2004 - 1
gennaio | marzo

La numero 13

Numero personaggi: 0
di Pia Fontana

Personaggi

Autopresentazione

SCHIZOFRENIA D’ARTISTA L’idea per questo monologo mi é venuta a Milano, dove di tanto in tanto capito per lavoro e dove di tanto in tanto – piuttosto raramente- trovo nella giornata un “buco” di un paio d’ore. Era autunno, una bella, fredda giornata di sole, ne ho approfittato per una visita al Monumentale. Non sono particolarmente interessata ai cimiteri, ma sapevo – come molti sanno – che fra le tante belle e brutte sculture del Monumentale ce n’é una particolarmente affascinante, una figura alata in ceramica policroma realizzata da Lucio Fontana. Nelle indicazioni poste all’ingresso del cimitero, la tomba con la scultura in questione é contrassegnata come la numero 13. L’ho riconosciuta facilmente facendomi strada fra l’assieparsi delle retoriche statue cimiteriali: una forma presa nel vento, una Nike senza testa, senza braccia, eppure aerea, leggere, volante, il colore in continui trapassi tra l’azzurro e l’oro. Mi sono seduta sulla panchetta antistante e là, sotto il giallo dei tigli autinnali, mentre tutto intorno si spandeva l’aura magica che alona le creazioni dell’arte, nella mia testa – ostinatamente testa di scrittrice – si è formata a poco a poco l’idea di questo monologo, che inevitabilmente mette a confronto due cose: l’arte e la morte.

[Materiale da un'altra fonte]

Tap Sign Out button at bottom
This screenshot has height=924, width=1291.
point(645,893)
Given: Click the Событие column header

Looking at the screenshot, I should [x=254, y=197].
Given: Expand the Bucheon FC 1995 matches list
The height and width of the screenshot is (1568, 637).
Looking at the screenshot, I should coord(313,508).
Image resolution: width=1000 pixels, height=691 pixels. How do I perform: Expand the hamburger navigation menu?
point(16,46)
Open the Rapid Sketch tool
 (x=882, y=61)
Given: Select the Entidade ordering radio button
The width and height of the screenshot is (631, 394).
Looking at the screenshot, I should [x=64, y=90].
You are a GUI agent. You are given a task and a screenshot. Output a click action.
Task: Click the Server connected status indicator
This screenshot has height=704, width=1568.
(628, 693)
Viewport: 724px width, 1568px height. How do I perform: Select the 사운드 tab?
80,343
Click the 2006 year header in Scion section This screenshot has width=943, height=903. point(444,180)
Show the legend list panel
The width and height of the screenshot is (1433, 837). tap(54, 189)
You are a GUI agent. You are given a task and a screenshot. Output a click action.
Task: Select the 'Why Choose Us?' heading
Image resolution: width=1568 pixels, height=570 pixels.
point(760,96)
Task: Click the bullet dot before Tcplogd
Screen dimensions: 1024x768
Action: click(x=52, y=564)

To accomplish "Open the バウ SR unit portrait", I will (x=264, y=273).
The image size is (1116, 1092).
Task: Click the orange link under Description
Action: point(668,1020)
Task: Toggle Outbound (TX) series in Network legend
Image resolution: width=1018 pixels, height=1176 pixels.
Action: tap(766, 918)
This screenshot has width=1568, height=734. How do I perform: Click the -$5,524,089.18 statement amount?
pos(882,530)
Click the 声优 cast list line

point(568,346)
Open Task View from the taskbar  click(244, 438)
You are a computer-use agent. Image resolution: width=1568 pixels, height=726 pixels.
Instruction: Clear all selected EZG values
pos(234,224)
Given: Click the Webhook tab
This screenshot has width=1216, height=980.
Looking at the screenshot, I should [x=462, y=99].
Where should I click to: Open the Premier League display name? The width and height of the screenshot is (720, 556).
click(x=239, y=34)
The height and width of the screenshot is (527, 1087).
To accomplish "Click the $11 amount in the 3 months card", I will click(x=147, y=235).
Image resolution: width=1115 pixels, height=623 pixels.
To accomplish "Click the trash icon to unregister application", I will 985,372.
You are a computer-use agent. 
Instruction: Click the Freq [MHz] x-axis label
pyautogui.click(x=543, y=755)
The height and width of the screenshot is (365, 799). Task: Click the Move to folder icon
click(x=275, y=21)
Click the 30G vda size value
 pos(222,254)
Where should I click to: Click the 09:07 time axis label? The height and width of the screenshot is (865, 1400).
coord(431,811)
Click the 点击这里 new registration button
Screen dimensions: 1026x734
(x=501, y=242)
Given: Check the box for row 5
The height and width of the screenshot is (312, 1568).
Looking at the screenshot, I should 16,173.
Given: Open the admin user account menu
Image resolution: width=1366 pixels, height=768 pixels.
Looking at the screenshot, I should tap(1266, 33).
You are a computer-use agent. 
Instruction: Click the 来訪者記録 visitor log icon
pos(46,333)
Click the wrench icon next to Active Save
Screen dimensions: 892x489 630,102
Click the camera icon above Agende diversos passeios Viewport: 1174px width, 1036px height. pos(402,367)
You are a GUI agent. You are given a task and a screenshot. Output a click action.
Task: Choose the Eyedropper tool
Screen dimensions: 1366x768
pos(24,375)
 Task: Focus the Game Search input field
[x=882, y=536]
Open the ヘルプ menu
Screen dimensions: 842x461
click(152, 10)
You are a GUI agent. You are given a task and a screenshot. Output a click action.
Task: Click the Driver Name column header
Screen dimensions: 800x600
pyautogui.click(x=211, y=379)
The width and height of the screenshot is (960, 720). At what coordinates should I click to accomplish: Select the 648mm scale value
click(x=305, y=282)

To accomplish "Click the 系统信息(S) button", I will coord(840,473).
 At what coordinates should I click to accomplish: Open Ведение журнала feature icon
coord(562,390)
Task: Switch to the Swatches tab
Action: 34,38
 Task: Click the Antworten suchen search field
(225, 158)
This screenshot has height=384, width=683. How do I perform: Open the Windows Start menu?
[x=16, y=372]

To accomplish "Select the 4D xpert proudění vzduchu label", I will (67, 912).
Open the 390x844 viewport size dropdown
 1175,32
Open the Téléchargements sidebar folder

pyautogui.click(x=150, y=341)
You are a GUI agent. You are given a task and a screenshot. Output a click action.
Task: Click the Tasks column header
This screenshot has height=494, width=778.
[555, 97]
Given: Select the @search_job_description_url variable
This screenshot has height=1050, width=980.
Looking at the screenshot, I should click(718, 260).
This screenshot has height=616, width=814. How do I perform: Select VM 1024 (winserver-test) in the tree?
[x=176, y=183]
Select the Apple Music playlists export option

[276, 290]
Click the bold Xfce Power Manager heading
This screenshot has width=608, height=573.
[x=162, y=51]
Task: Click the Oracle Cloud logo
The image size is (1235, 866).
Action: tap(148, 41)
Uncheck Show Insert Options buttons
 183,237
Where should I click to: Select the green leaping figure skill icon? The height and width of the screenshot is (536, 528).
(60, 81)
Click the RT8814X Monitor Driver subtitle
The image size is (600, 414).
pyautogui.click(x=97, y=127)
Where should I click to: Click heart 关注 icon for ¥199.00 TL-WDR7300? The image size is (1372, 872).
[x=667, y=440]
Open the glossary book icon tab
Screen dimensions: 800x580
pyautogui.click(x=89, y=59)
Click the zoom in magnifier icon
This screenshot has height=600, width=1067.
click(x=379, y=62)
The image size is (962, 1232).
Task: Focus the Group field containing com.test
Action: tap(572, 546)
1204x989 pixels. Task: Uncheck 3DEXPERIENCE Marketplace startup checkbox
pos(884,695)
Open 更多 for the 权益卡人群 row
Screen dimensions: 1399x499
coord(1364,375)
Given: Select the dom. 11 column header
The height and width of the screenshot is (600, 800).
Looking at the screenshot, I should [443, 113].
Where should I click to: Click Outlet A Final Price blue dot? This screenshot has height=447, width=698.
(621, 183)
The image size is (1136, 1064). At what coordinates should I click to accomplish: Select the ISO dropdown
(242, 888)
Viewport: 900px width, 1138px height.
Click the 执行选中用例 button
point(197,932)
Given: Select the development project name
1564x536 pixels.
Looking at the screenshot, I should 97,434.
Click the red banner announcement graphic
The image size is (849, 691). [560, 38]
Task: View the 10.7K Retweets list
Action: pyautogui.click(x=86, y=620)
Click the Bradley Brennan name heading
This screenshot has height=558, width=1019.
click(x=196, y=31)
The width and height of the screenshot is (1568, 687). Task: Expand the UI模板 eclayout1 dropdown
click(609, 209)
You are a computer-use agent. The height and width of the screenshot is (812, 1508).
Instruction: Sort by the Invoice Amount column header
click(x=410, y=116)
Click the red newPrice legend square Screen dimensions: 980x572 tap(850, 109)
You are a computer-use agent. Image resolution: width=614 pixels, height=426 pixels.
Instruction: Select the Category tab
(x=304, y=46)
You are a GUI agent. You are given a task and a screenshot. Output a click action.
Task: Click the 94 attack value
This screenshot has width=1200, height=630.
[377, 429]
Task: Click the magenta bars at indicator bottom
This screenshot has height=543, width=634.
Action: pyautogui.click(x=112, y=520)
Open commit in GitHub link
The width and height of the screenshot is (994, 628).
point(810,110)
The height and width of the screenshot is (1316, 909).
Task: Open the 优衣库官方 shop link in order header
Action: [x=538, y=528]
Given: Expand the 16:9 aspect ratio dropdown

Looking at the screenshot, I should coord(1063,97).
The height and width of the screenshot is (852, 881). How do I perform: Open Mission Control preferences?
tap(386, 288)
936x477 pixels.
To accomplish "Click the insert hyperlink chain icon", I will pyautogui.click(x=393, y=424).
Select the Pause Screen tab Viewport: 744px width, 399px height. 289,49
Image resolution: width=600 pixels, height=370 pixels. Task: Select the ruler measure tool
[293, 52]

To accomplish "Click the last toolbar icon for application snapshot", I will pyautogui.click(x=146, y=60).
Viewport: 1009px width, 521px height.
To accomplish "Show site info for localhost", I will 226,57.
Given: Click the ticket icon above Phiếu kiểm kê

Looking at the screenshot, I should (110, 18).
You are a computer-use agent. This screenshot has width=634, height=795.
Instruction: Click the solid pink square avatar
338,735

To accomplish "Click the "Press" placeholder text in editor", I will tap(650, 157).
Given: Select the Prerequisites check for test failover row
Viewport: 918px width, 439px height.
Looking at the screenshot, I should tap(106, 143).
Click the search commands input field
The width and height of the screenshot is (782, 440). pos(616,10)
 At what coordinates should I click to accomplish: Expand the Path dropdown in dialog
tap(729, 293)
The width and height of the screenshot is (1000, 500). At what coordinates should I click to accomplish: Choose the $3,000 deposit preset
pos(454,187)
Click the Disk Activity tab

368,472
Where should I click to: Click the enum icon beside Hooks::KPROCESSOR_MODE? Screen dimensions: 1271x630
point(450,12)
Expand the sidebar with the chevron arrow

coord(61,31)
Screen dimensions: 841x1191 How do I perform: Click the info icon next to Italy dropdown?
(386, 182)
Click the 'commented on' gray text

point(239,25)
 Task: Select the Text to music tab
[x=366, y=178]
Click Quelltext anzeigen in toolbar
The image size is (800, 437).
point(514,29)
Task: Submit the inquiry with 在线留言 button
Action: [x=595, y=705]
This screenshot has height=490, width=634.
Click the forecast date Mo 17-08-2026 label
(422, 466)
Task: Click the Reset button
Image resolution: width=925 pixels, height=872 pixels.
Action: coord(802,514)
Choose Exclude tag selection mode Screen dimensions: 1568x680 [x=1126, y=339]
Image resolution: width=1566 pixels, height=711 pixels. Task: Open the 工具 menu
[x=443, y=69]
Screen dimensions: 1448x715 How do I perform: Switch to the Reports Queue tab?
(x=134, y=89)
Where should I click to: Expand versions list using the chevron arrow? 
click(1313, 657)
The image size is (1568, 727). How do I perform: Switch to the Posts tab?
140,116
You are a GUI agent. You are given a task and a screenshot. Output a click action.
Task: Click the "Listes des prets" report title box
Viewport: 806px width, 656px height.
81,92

Dell’arte si dice che è immortale e dunque i due concetti tendono a elidersi, oppure convivono, come nella protagonista, in una dolorosa scissione schizofrenica. Del resto ogni artista è costitutivamente orientato alla schizofrenia, costretto a far convivere in sé l’individuo – transuente, vulnerabile – che di fatto é, e al contempo l’artefice di forma immortali. Ma cosa succede se un fatto particolarmente traumatico viene a spezzare questo fragile equilibrio? E’ la domanda che mi sono posta quel giorno, mentre seduta sulla panchetta davanti alla numero 13 osservavo l’immortale bellezza della scultura sovrastante povere spoglie mortali. Intanto le foglie gialle dei tigli – caduche come l’uomo – scendevano a terra infittendosi a ogni colpo di vento. La risposta, o almeno una delle risposte possibili, é in questo monologo dove la protagonista, donna dilaniata da un lutto immendicabile, si dibatte nel dramma di un conflitto irrisolto, in un crescendo di tensione drammatica fino alla sorprendente rivelazione finale. Pia Fontana

Scheda autore

PIA FONTANA, narratrice e drammaturga, vive e lavora a Venezia. Nel 1987 vince il Premio Calvino con i racconti Sera e mattina. Nello stesso anno la sua opera prima Spokane viene pubblicata da Marsilio. Sempre con Marsilio pubblica Il corpo degli angeli (1991), Bersagli (1993), Le ali di legno (1994), Andante spianato (1997). Con la casa editrice Piemme pubblica Il pesce asrabo (1999). Ha scritto una nuova serie di racconti con il titolo Con panna o senza. Per il teatro ha scritto il monologo Il grido, rappresentato a Firenze; Devozione , presentato in lettura scenica al Teatro La Pergola di Firenza nel 1998; Bambole, pubblicato da Outis-Centro Nazionale di Drammaturgia Contemporanea, e rappresentato a Milano con la regia di Roberto Valerio, produzione di Teatridithalia (2001). Ha scritto inolte L’errore di Lacan; Loden e libertà; La casa Nuova; Luna carminia; La numero tredici, con Cristina Crippa, regia di Elio De Capitani; Da qua si gode un’ottima vista; Il compleanno dell’imperatore; Candido celeste, scritto per il festival di Sabbioneta 2002; Se son rose… scritto per lo spettacolo Il viaggio, regia di Walter Manfré. Nel settembre 2003 partecipa al festival Tramedautore, prodotto da Outis, con Una scimmia chiamata uomo, diretto da Walter Manfré. Nell’ottobre dello stesso anno, in qualità di autrice, prende parte al progetto scenico Trame da camera, diretto da Manfré, presso il museo Bagatti Valsecchi di Milano. I suoi testi sono traditti in francese, tedesco, inglese. Recentemente é stato pubblicato presso Mondadori il suo ultimo romanzo, Nessun Dio a separarce.